Dataset entries.
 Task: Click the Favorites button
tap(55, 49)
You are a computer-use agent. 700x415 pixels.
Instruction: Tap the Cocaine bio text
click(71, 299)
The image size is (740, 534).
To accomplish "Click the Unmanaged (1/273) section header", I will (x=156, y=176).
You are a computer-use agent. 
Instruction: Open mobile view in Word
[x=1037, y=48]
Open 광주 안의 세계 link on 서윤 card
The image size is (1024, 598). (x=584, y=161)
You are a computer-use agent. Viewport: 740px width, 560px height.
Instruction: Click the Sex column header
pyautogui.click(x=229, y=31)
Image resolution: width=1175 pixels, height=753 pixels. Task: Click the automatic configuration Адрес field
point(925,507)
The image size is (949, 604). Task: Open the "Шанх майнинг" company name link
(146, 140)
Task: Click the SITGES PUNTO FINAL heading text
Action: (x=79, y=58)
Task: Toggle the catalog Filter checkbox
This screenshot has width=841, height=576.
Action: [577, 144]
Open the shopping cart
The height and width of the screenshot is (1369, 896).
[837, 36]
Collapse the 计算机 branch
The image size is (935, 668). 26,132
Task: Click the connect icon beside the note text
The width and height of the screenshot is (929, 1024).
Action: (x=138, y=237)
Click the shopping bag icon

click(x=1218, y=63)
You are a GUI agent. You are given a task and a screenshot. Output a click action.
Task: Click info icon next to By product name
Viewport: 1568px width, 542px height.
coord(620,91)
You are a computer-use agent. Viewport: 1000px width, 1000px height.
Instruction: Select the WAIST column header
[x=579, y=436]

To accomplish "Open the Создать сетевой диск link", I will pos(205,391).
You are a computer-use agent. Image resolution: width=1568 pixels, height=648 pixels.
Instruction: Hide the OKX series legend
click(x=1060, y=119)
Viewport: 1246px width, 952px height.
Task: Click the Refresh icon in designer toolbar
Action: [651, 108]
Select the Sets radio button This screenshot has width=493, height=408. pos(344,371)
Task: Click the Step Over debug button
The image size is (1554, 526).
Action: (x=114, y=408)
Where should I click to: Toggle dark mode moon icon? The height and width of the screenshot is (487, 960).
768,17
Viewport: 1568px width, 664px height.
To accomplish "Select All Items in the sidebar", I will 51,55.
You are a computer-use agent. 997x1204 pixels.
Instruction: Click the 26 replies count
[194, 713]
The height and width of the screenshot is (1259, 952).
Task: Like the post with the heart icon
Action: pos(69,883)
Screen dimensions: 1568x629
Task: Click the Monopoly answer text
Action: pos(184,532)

To do. Write the entries out again in full, exactly as they appear above.

Solution for this problem.
 Task: Click the Favorites button
tap(55, 49)
You are a computer-use agent. 700x415 pixels.
Instruction: Tap the Cocaine bio text
click(71, 299)
The image size is (740, 534).
To accomplish "Click the Unmanaged (1/273) section header", I will (x=156, y=176).
You are a computer-use agent. 
Instruction: Open mobile view in Word
[x=1037, y=48]
Open 광주 안의 세계 link on 서윤 card
The image size is (1024, 598). (x=584, y=161)
You are a computer-use agent. Viewport: 740px width, 560px height.
Instruction: Click the Sex column header
pyautogui.click(x=229, y=31)
Image resolution: width=1175 pixels, height=753 pixels. Task: Click the automatic configuration Адрес field
point(925,507)
The image size is (949, 604). Task: Open the "Шанх майнинг" company name link
(146, 140)
Task: Click the SITGES PUNTO FINAL heading text
Action: (x=79, y=58)
Task: Toggle the catalog Filter checkbox
This screenshot has width=841, height=576.
Action: [577, 144]
Open the shopping cart
The height and width of the screenshot is (1369, 896).
[837, 36]
Collapse the 计算机 branch
The image size is (935, 668). 26,132
Task: Click the connect icon beside the note text
The width and height of the screenshot is (929, 1024).
Action: (x=138, y=237)
Click the shopping bag icon

click(x=1218, y=63)
You are a GUI agent. You are given a task and a screenshot. Output a click action.
Task: Click info icon next to By product name
Viewport: 1568px width, 542px height.
coord(620,91)
You are a computer-use agent. Viewport: 1000px width, 1000px height.
Instruction: Select the WAIST column header
[x=579, y=436]

To accomplish "Open the Создать сетевой диск link", I will pos(205,391).
You are a computer-use agent. Image resolution: width=1568 pixels, height=648 pixels.
Instruction: Hide the OKX series legend
click(x=1060, y=119)
Viewport: 1246px width, 952px height.
Task: Click the Refresh icon in designer toolbar
Action: [651, 108]
Select the Sets radio button This screenshot has width=493, height=408. pos(344,371)
Task: Click the Step Over debug button
The image size is (1554, 526).
Action: (x=114, y=408)
Where should I click to: Toggle dark mode moon icon? The height and width of the screenshot is (487, 960).
768,17
Viewport: 1568px width, 664px height.
To accomplish "Select All Items in the sidebar", I will 51,55.
You are a computer-use agent. 997x1204 pixels.
Instruction: Click the 26 replies count
[194, 713]
The height and width of the screenshot is (1259, 952).
Task: Like the post with the heart icon
Action: pos(69,883)
Screen dimensions: 1568x629
Task: Click the Monopoly answer text
Action: pos(184,532)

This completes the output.